Soviet KGB Activities in India

    The KGB’s 7th Directorate was focused on surveillance of Russian citizens abroad. India was a major priority for both the American CIA and Soviet KGB in the 1970s and 1980s. Most of their work focused on steering government policy and popular opinion through influence operations, such as printing articles and publications favorable to one country or the other. During the 1970s the KGB had more agents in place in India than in any other third-world nation. 

    Declassified CIA documents reveal that through the mid-1980s, the KGB successfully emplaced more than 1,600,000 articles in various papers of the Indian press, which at the time was considered to be the freest press in the entire Third World. The Soviets gained such complete access that amongst themselves they began referring to it as the “Press TASS of India”, TASS being the official Soviet news agency headquartered in Moscow. 

    The KGB was estimated to have 100 times more influence over the Indian press than they exercised over press outlets in NATO countries.
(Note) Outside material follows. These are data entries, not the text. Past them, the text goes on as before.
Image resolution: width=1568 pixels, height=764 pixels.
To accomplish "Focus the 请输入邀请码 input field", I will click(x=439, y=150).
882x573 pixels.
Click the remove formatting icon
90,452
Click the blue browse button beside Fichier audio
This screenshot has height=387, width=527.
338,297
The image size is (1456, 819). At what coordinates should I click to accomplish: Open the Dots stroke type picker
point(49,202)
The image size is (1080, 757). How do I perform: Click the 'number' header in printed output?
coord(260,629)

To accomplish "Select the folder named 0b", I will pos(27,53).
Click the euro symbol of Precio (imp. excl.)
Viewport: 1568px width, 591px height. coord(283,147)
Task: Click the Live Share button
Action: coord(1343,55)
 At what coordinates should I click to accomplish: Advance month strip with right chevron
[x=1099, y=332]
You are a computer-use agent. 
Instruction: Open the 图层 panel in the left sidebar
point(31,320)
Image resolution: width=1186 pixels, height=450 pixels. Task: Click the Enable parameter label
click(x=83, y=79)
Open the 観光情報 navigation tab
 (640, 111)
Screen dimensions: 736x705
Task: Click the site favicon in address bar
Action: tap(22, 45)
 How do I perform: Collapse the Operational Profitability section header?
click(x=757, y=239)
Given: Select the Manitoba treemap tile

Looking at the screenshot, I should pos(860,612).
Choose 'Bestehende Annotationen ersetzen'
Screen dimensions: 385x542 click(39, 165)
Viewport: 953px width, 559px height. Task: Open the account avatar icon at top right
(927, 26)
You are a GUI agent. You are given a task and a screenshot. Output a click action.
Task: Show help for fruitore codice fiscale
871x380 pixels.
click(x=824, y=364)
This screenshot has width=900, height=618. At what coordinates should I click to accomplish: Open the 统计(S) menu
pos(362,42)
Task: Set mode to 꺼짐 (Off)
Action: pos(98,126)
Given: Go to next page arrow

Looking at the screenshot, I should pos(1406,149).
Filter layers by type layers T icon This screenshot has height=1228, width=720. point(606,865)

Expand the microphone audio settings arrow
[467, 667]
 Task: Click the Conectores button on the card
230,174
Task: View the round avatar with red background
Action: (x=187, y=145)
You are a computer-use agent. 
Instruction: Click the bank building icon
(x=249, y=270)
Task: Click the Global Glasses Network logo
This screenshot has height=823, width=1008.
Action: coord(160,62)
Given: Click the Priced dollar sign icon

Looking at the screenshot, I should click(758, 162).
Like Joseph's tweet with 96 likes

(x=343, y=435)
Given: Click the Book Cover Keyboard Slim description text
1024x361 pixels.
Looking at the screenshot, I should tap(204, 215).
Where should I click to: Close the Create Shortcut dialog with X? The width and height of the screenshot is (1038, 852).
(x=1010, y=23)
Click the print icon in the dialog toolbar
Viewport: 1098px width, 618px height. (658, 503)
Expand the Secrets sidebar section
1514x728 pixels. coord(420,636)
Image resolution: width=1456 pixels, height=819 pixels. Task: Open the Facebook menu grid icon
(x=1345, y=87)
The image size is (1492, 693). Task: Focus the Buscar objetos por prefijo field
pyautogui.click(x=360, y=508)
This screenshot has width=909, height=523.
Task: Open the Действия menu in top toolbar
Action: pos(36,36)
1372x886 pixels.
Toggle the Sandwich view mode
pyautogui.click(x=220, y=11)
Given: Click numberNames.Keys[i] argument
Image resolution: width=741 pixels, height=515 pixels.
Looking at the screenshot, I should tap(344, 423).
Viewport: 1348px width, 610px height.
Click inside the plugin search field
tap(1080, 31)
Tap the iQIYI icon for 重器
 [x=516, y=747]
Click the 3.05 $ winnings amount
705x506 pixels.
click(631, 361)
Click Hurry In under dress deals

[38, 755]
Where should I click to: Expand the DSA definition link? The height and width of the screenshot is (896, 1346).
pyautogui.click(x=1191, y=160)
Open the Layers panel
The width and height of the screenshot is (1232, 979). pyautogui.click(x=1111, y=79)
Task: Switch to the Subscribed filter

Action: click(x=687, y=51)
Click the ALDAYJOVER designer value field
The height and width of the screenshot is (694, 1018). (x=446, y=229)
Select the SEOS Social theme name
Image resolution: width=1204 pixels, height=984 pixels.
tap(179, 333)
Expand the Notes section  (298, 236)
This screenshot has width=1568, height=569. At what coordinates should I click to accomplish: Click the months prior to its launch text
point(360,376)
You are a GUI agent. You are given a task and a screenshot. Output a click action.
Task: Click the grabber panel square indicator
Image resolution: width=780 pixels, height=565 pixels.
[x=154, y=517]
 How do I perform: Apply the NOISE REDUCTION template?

The KGB also covertly financed the publication of books and distributed more than 25,000,000 magazines and pamphlets; all of which portrayed the Soviet Union in a positive light. 

    The Mitrokhin Archive, an extensive collection of handwritten notes by a KGB archivist written over the course of 30 years, revealed in 1992 the fullest picture yet of KGB activities in India. Among them were the near-complete control over Indian Prime Minister Indira Gandhi, India’s first female prime minister who held office two times until her assassination in 1984.

    When she first accompanied her father (himself the Prime Minister of India at the time) to the Soviet Union in 1953 just after the death of Josef Stalin, the KGB made sure to surround her with handsome, attentive male admirers and make her feel as welcome and appreciated as possible. According to the archive, the KGB referred to her by the code name Vano. In later years, after strengthening their hold over her, Soviet agents regularly delivered suitcases full of cash to the Prime Minister’s residence, although she never even bothered to return the empty cases. 

    The KGB also worked hard on gaining influence over local cultural groups and spreading disinformation about the true interests and intentions of official US policy towards India. These included operations to link the United States to the assassination of Indira Gandhi and planting false stories that the US Ambassador to the United Nations was working on a plan to balkanize India.  

    In fact, through the 1970s, the KGB spent so much money and exercised so much control that they were practically the dominant force in Indian politics and government. At one time the CIA estimated there were approximately 50-80 KGB and GRU agents in country. A relatively small number of highly capable agents were able to wield tremendous influence over one of the largest countries in the world.